What this task involves:
Every entry below, first to last, should be restated word for word.
** Opening Records provided block **
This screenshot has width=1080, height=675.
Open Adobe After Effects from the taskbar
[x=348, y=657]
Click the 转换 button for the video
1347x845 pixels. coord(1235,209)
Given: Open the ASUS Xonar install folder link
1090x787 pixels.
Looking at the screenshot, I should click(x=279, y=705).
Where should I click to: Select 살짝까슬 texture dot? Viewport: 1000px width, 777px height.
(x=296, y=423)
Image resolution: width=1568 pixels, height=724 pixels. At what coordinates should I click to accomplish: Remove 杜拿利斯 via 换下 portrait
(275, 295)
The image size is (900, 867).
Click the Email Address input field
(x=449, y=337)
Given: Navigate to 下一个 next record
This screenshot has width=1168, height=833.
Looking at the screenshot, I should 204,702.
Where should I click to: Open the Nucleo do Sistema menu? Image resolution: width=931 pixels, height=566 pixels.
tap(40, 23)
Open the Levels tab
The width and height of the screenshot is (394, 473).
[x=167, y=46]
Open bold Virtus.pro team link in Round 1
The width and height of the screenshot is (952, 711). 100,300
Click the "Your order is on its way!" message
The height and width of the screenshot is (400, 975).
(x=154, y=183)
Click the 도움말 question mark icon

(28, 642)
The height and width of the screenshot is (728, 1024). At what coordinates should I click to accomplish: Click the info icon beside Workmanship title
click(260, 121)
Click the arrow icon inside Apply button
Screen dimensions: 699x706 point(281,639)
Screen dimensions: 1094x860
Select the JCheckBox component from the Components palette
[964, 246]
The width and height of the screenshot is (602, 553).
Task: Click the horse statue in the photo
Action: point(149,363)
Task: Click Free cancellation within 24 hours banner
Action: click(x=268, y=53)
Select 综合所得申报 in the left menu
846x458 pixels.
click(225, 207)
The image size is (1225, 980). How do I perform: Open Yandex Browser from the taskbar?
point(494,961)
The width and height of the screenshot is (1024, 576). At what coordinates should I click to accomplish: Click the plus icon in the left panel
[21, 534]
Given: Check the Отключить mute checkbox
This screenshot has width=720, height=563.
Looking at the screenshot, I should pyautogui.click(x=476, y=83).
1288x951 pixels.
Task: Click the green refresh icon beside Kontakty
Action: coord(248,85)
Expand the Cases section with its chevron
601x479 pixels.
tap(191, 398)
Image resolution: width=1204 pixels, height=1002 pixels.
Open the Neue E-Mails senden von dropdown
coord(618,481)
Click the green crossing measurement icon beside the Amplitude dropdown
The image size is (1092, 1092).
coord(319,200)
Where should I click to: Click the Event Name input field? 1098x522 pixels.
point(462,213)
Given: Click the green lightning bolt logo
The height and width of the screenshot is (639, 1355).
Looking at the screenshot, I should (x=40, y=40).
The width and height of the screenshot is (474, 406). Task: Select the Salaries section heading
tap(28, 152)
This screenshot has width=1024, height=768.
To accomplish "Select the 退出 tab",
** Closing Records provided block **
Exercise answer:
This screenshot has width=1080, height=675.
Open Adobe After Effects from the taskbar
[x=348, y=657]
Click the 转换 button for the video
1347x845 pixels. coord(1235,209)
Given: Open the ASUS Xonar install folder link
1090x787 pixels.
Looking at the screenshot, I should click(x=279, y=705).
Where should I click to: Select 살짝까슬 texture dot? Viewport: 1000px width, 777px height.
(x=296, y=423)
Image resolution: width=1568 pixels, height=724 pixels. At what coordinates should I click to accomplish: Remove 杜拿利斯 via 换下 portrait
(275, 295)
The image size is (900, 867).
Click the Email Address input field
(x=449, y=337)
Given: Navigate to 下一个 next record
This screenshot has width=1168, height=833.
Looking at the screenshot, I should 204,702.
Where should I click to: Open the Nucleo do Sistema menu? Image resolution: width=931 pixels, height=566 pixels.
tap(40, 23)
Open the Levels tab
The width and height of the screenshot is (394, 473).
[x=167, y=46]
Open bold Virtus.pro team link in Round 1
The width and height of the screenshot is (952, 711). 100,300
Click the "Your order is on its way!" message
The height and width of the screenshot is (400, 975).
(x=154, y=183)
Click the 도움말 question mark icon

(28, 642)
The height and width of the screenshot is (728, 1024). At what coordinates should I click to accomplish: Click the info icon beside Workmanship title
click(260, 121)
Click the arrow icon inside Apply button
Screen dimensions: 699x706 point(281,639)
Screen dimensions: 1094x860
Select the JCheckBox component from the Components palette
[964, 246]
The width and height of the screenshot is (602, 553).
Task: Click the horse statue in the photo
Action: point(149,363)
Task: Click Free cancellation within 24 hours banner
Action: click(x=268, y=53)
Select 综合所得申报 in the left menu
846x458 pixels.
click(225, 207)
The image size is (1225, 980). How do I perform: Open Yandex Browser from the taskbar?
point(494,961)
The width and height of the screenshot is (1024, 576). At what coordinates should I click to accomplish: Click the plus icon in the left panel
[21, 534]
Given: Check the Отключить mute checkbox
This screenshot has width=720, height=563.
Looking at the screenshot, I should pyautogui.click(x=476, y=83).
1288x951 pixels.
Task: Click the green refresh icon beside Kontakty
Action: coord(248,85)
Expand the Cases section with its chevron
601x479 pixels.
tap(191, 398)
Image resolution: width=1204 pixels, height=1002 pixels.
Open the Neue E-Mails senden von dropdown
coord(618,481)
Click the green crossing measurement icon beside the Amplitude dropdown
The image size is (1092, 1092).
coord(319,200)
Where should I click to: Click the Event Name input field? 1098x522 pixels.
point(462,213)
Given: Click the green lightning bolt logo
The height and width of the screenshot is (639, 1355).
Looking at the screenshot, I should (x=40, y=40).
The width and height of the screenshot is (474, 406). Task: Select the Salaries section heading
tap(28, 152)
This screenshot has width=1024, height=768.
To accomplish "Select the 退出 tab",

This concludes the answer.